If you use an activity tracker, share your experience! Leave a comment here, send me a DM or email, let me know what you think of it! I would love to hear. As always, you can find me here or @theirishbalance on Instagram/Twitter/Facebook!

Ciara x

3 thoughts on “The Activity Tracker Debate – My Fitbit Experience

  1. M says:

    I use a Garmin Vivofit3. I’ve used fitness trackers for the past 4 years, starting with the jawbone and moving on to the vivofit series.
    I started using them because I love walking, but became incredibly ill. Counting the distance I walked in kms was no longer possible as I could barely move. Instead I was able to use the step counter to mark my progress through the weeks.

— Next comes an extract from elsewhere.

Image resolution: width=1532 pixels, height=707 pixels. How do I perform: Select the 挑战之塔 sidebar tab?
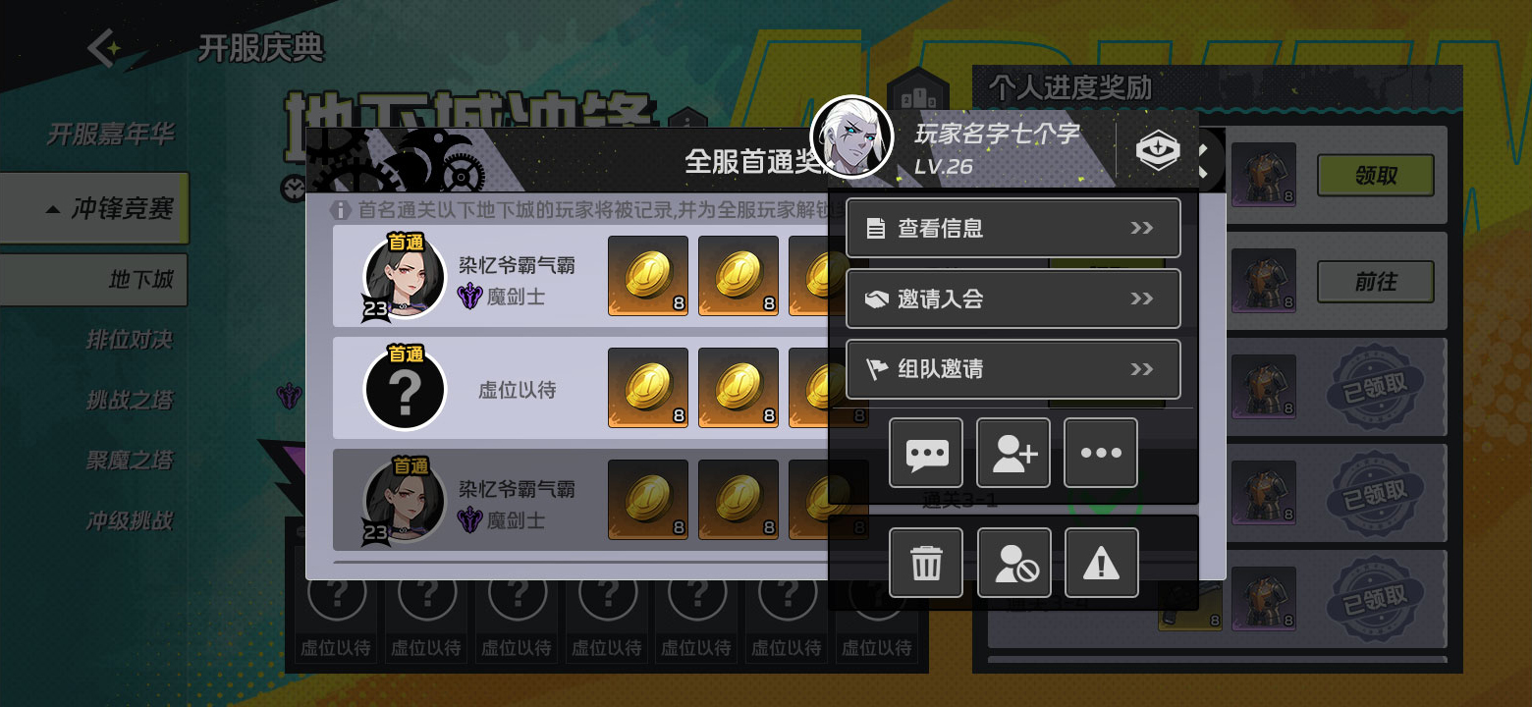pyautogui.click(x=129, y=400)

    I nap often. I also sleep a lot overall. I’ve found that the sleep function doesn’t work for me because it won’t accept that I sleep more than once a day.

    But overall, I love my device. I’m glad to hear that you’re enjoying yours too.


  2. Nancy says:

    Personally I suggest people buy the LeapFrog band idea since it is a gamified centered wellness wearable which I am certain children will cherish and since it keeps them drew in with fun games they wouldn’t expel it later. Another in addition to point is that it likewise enables guardians to set wellness difficulties to keep their posterity wellbeing and dynamic.